El pasado domingo 30 de enero, algo extraordinario ocurrió en San Juan de Tibás. Una perra callejera que solía dormir en el parque y deambular en los alrededores de la iglesia se había convertido, con el pasar del tiempo, en la mascota de los tibaseños, grandes y chicos. Era "buenísima gente", mansita e inofensiva. A ella le gustaba entrar al templo y "escuchar misa". Se llamaba Camila.
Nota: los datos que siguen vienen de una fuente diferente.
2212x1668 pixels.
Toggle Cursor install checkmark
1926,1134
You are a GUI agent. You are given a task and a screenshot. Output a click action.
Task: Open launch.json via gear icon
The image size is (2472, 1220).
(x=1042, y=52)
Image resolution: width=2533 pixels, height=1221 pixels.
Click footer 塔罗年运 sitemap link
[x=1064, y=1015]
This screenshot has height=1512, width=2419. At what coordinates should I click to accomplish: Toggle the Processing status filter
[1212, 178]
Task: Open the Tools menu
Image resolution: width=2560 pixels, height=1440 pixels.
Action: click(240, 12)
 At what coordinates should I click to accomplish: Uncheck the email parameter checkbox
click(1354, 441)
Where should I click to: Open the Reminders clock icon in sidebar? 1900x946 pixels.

Cuando había algún entierro, acompañaba el séquito de dolientes hasta el cementerio y ahí se quedaba hasta el regreso de los últimos. Los niños la amaban y se "peleaban" para hacerle cariños. Estaba castrada y gorda porque no le faltaba comida que los tibaseños de buen corazón le daban, a ella y a los demás perros callejeros en el parque.
Pues bien, un mal día unas personas observaron al cura del lugar coger el animal y subirlo al cajón de un pickup, y partir con destino desconocido para no verla más. Acosado por las preguntas de mucha gente que sentían la ausencia de Camila, el cura se vio obligado a confesar que la había llevado a un veterinario para que la sacrificara porque "había mordido a una niña". La mentira del cura enfureció a la gente, que lo acusó de mentiroso y asesino. Muchos dicen tener pruebas de que él mismo mató a la dulceCamila. Es que los veterinarios, igual que los médicos para humanos, tratan de salvar vidas, no de quitarlas. Para eso profesan un juramento cuando se diploman.
Inédita reacción. Ese domingo 30 de enero, una multitud de tibaseños se reunió frente a la iglesia y le reclamó al cura, con pancartas frente a las cámaras de televisión, su cobarde y despreciable acto. Nunca antes en este país, que se caracteriza por su crueldad contra los animales, se había visto una reacción semejante en el mejor estilo "fuenteovejunesco".
Debemos todos aplaudir y felicitar a la gente de Tibás. Ellos son ejemplo para muchas otras comunidades que nunca reaccionan para reclamar los abusos, por comisión u omisión, de que son objeto de las autoridades del caso. Recordemos cuando la comunidad tibaseña se organizó y tiró toda la basura sin recoger en la calle frente a la Municipalidad.
¡Que no se repita! En cuanto al cura, lo mejor que deben hacer las autoridades eclesiásticas es desvincularlo de la Iglesia y no enviarlo a otra parroquia, como siempre hacen, porque repetiría el acto cobarde contra un ser indefenso.
La Iglesia Católica, tan venida a menos últimamente por los execrables pecados de algunos de sus representantes "pederastas y violadores", debe reflexionar sobre el destino que le aguarda porque, ¡qué lejos están de Dios!
Descansa en paz, dulce Camila, que tu muerte no ha sido en vano.